Despite all this, I have been reasonably consistent with running. I find that it helps to assume that I will run every day. Then the question comes not “if” but “when” — and that’s much better for strategizing about the day.
On the plane to California I read a book called Time and the Art of Living by Robert Grudin, published in 1982. It is 365 (not a random number!) short meditations on time and how people experience it and spend it. While I’ll admit that my mind wandered in places and his ideas for creating a more rational calendar just fell flat, there were plenty of great quotes. “We diminish ourselves by wishing time to pass.” Or my personal favorite, “We pamper the present like a spoiled child.” I often talk about how we give too much weight to the experiencing self vs. the remembering self — the remembering self would love to have seen that art exhibit, but the experiencing self feels it’s a lot of bother to get dressed and by the way it’s cold out — and this pretty much sums it up.
As a side note, though he wrote this in 1978-1981, he comes across as a very modern father in terms of his time and stories with his small children. Partly, this might be the nature of writing as a profession. He writes of his schedule being entirely decided by his sitter; if she chooses not to work Wednesday, he won’t be writing on Wednesday. I can relate!
I’m looking forward to reading another time-related book: Why Time Flies: A Mostly Scientific Investigation, by Alan Burdick. He’s a staff writer for the New Yorker, and explores a lot of the current research into time perception. More on that when I finish it.

- What is being asked
Condense the paragraph in the selection that begins "On the plane to California" into a shorter version that keeps its main facts.

[Text and element pointing records]

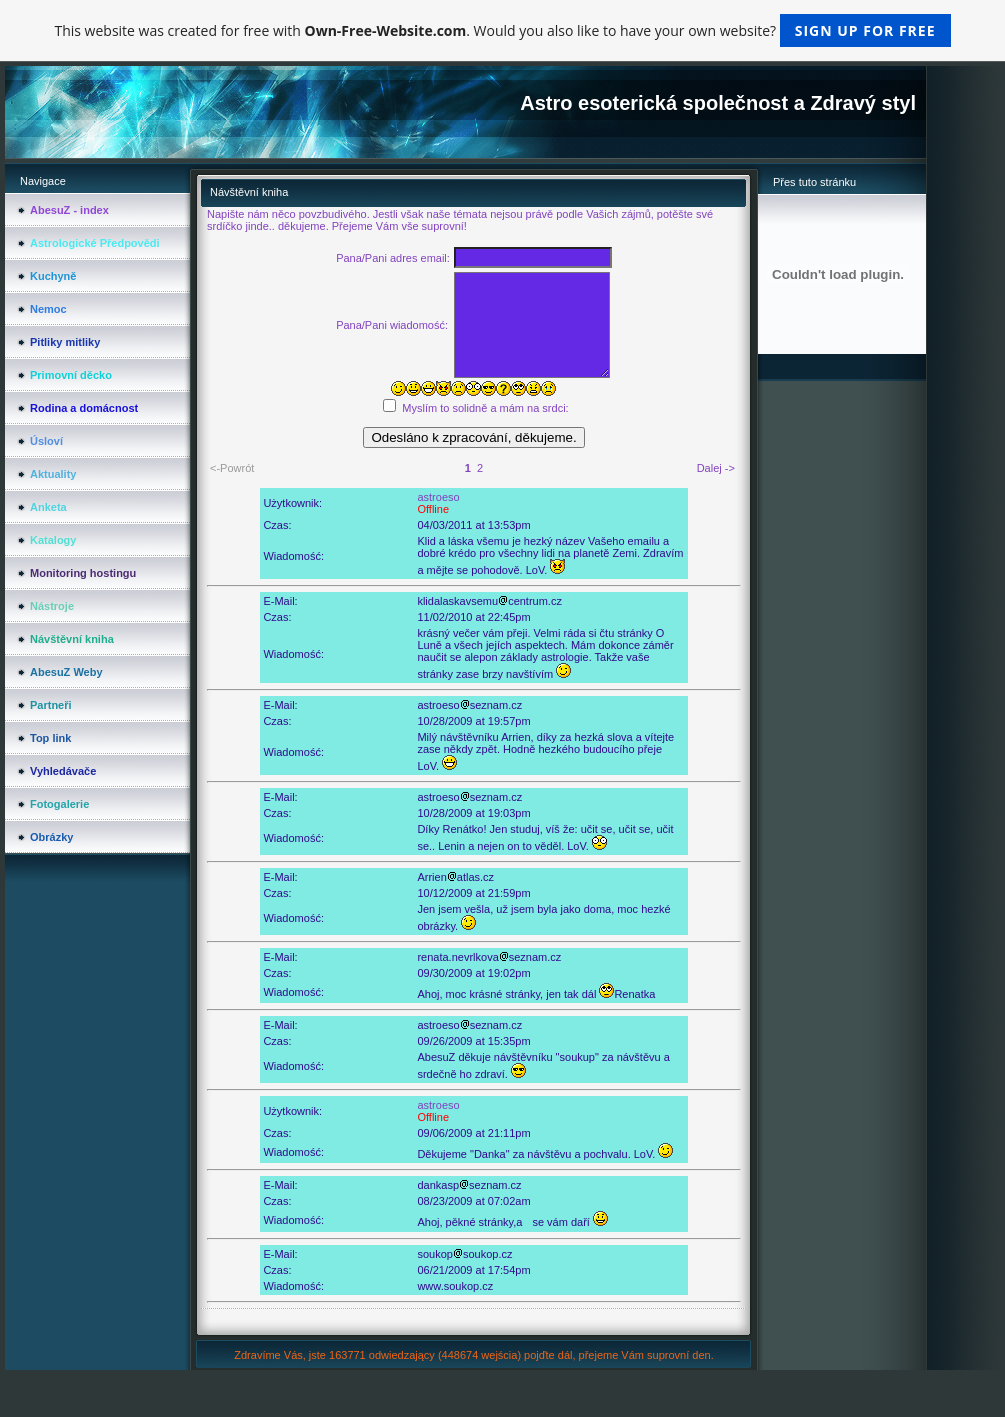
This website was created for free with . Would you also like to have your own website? (502, 30)
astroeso (438, 497)
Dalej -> (716, 468)
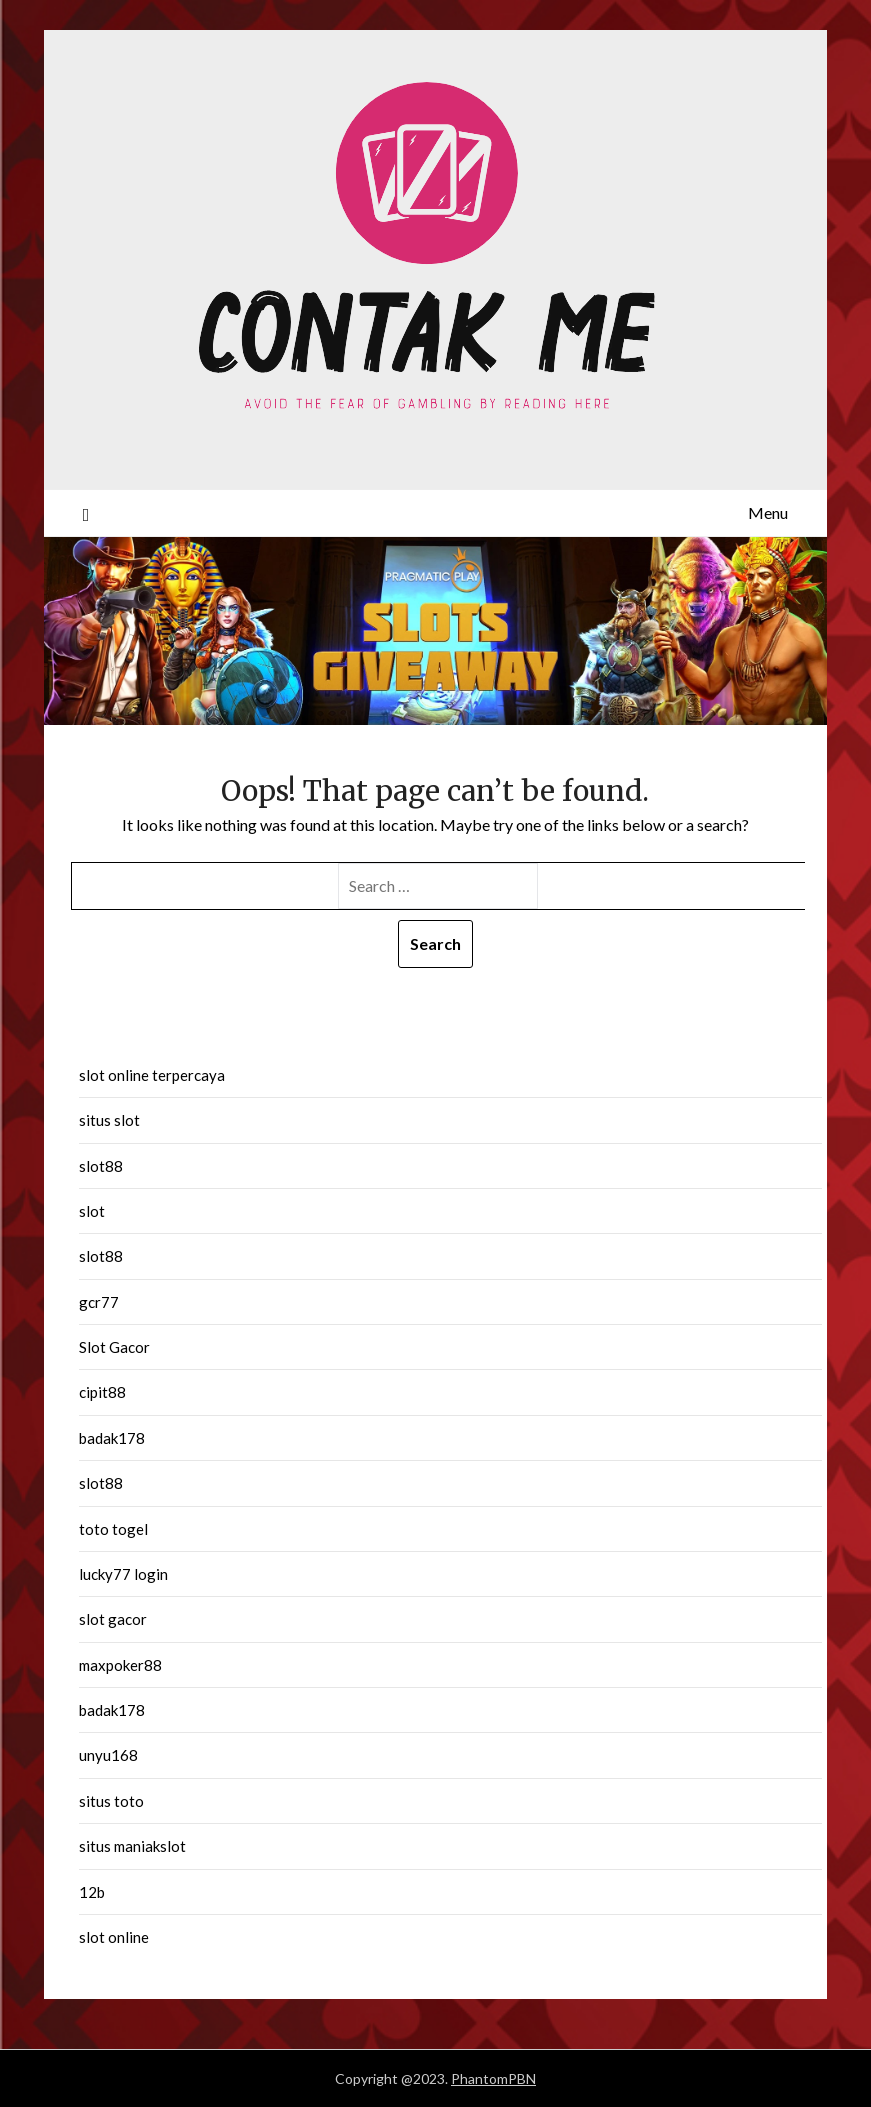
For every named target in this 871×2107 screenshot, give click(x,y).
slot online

- Answer below
On a flight to California, the writer read Robert Grudin's Time and the Art of Living (1982), a set of 365 short meditations on how people experience and spend time. The writer's mind wandered in places, and Grudin's ideas for a more rational calendar fell flat, but the book has many great quotes. Examples include "We diminish ourselves by wishing time to pass" and the writer's favorite, "We pamper the present like a spoiled child." That second line sums up the writer's frequent point that people give too much weight to the experiencing self over the remembering self. The remembering self would love to have seen an art exhibit that the experiencing self finds too much bother.